Но мы с Торой Евстафия не застали. В трапезной хозяйничали две женщины в платочках. Нам неохотно сообщили, что отца настоятеля отсюда перевели. Куда? Не знают. Видно, не поладил с начальством. Мы отдали поклон и пошли своей дорогой.
На белом коне
Дорога эта, если идти к центру посёлка, проходит мимо Успенского собора, чудного памятника благородной новгородской архитектуры XII века, сквозь строения бывшего Успенского женского монастыря. В нём какое-то время содержалась полумонахиней нелюбимая жена Петра Великого, царица Евдокия. Говорят, что монастырь штурмовал Суворов. Командуя расквартированным здесь Суздальским полком, он однажды затеял озорство: приказал солдатам, якобы ради отработки боевых навыков, штурмовать низенькую (метра два) оградку женского монастыря. Скандал был большой, дошло до императрицы. Утверждают, что именно по этому поводу, в ответ на высочайший выговор, Суворов отшутился: «Тяжело в учении – легко в бою». Двусмысленная фраза понравилась императрице, а Старая Ладога подтвердила свою репутацию буйного, хулиганского места.

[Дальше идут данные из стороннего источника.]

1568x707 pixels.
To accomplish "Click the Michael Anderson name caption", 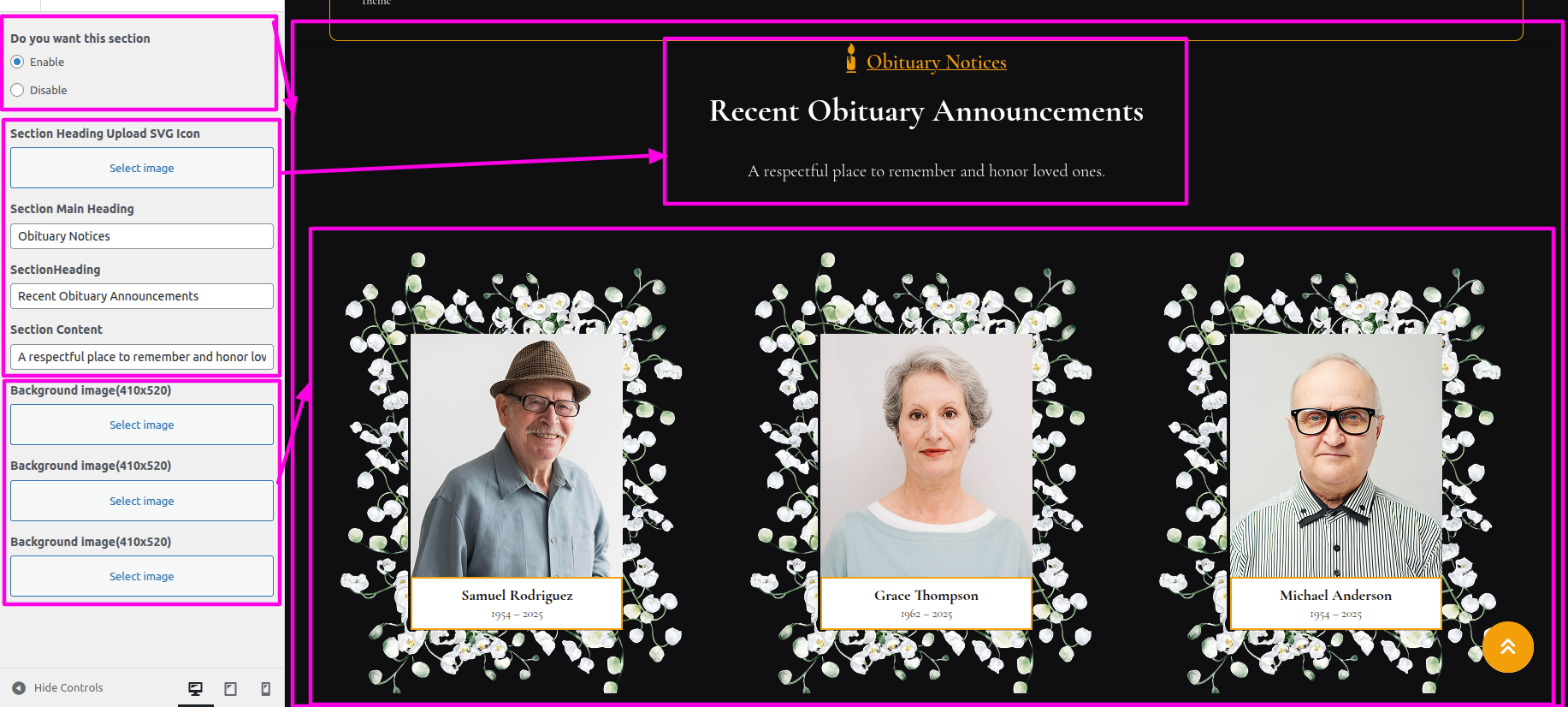I will tap(1335, 595).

От пролома в южной стене монастыря начинается удивительная улица. Она ведёт к центру посёлка, к тому месту, где более двенадцати столетий назад возникло первое поселение при впадении в Волхов речки Ладожки. Никто никогда не скажет про эту улицу, что она – особенная. Домики. Огороды. Куры бродят. В общем-то, кругом бедственный беспорядок, который так любят выставлять напоказ маленькие «населённые пункты» России. На некоторых домах сохранились номера с надписью «Краснофлотская». На других – более новые, с восстановленным дореволюционным названием: «Варяжская». Варяжской эта улица стала называться не со времён Рюрика, а со времён Рериха. С того времени, когда при участии великого художника-световидца в Старой Ладоге были проведены первые раскопки.
А между тем это – самая старая улица Северо-Восточной Европы. И, пожалуй, всей России. Заложенные археологами шурфы показали, что точно так же улица проходила и дома стояли по крайней мере с десятого века. Полагаю, что в жизни этой улицы за тысячелетие мало что изменилось. Разве что три вещи появились: печки вместо очагов, асфальт и электричество.

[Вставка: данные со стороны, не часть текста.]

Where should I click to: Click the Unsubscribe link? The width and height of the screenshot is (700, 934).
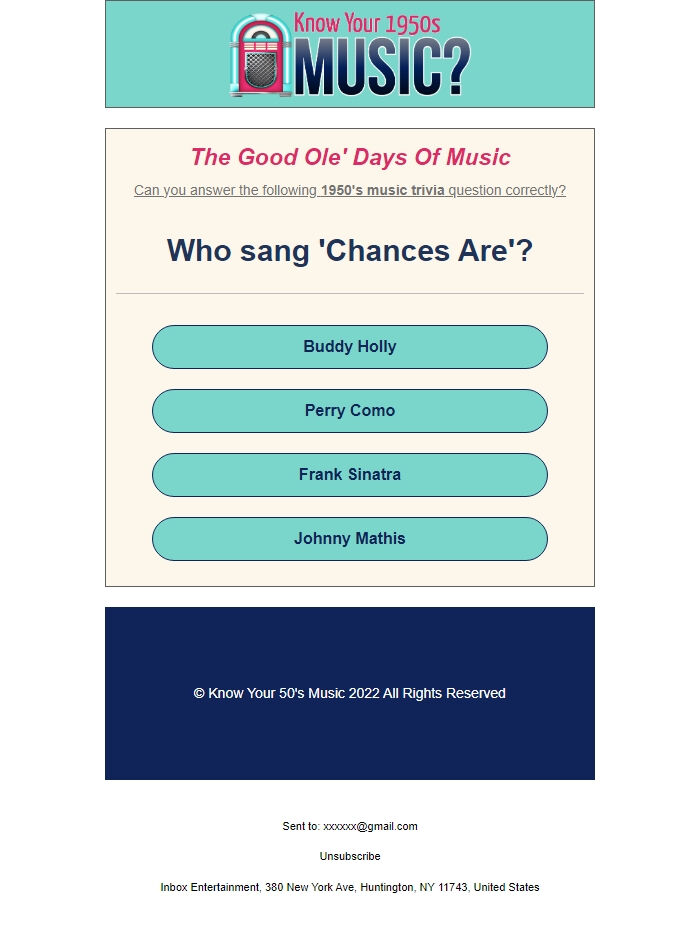pyautogui.click(x=350, y=856)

В крепости, за её отреставрированными стенами и башнями, – чудный Георгиевский собор. Он стоит на самом краю обрывистого берега, похожий на ангела, собирающегося взлететь в светлое небо над Волховом.

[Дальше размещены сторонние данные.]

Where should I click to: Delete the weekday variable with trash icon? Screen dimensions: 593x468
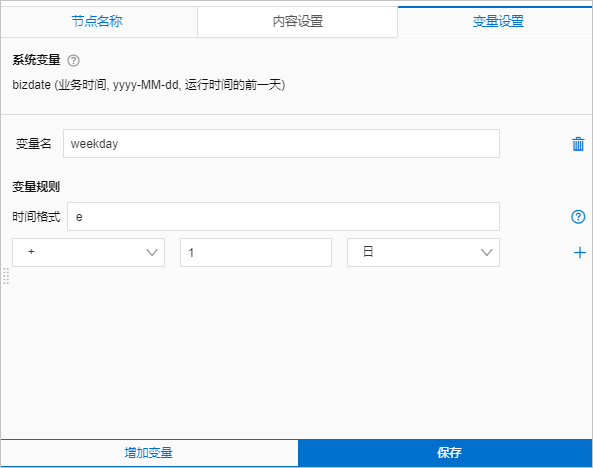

Пока мы с Торой ходили по крепости, дяденька, лежащий головой в лопухах, очухался и теперь уже сидел на нашей скамеечке в окружении живописной группы мужчин с несколько одутловатыми и даже чуть синеватыми лицами. В их одежде наблюдалась некоторая случайность – оторванность пуговиц, засаленность пиджаков и брюк, отсутствие отчётливой обуви. Мужчины о чём-то оживлённо разговаривали и что-то выпивали. Существо в юбке, несколько похожее на женщину, переправившись через дорогу, присоединилось к этой компании. Впрочем, ненадолго. Погода по-прежнему была прекрасна, но где-то на краю неба собиралась гроза. Изредка по дороге, пыля, проезжали легковушки. Надо думать, по этой же дороге так пылили транспортные средства в незапамятные времена.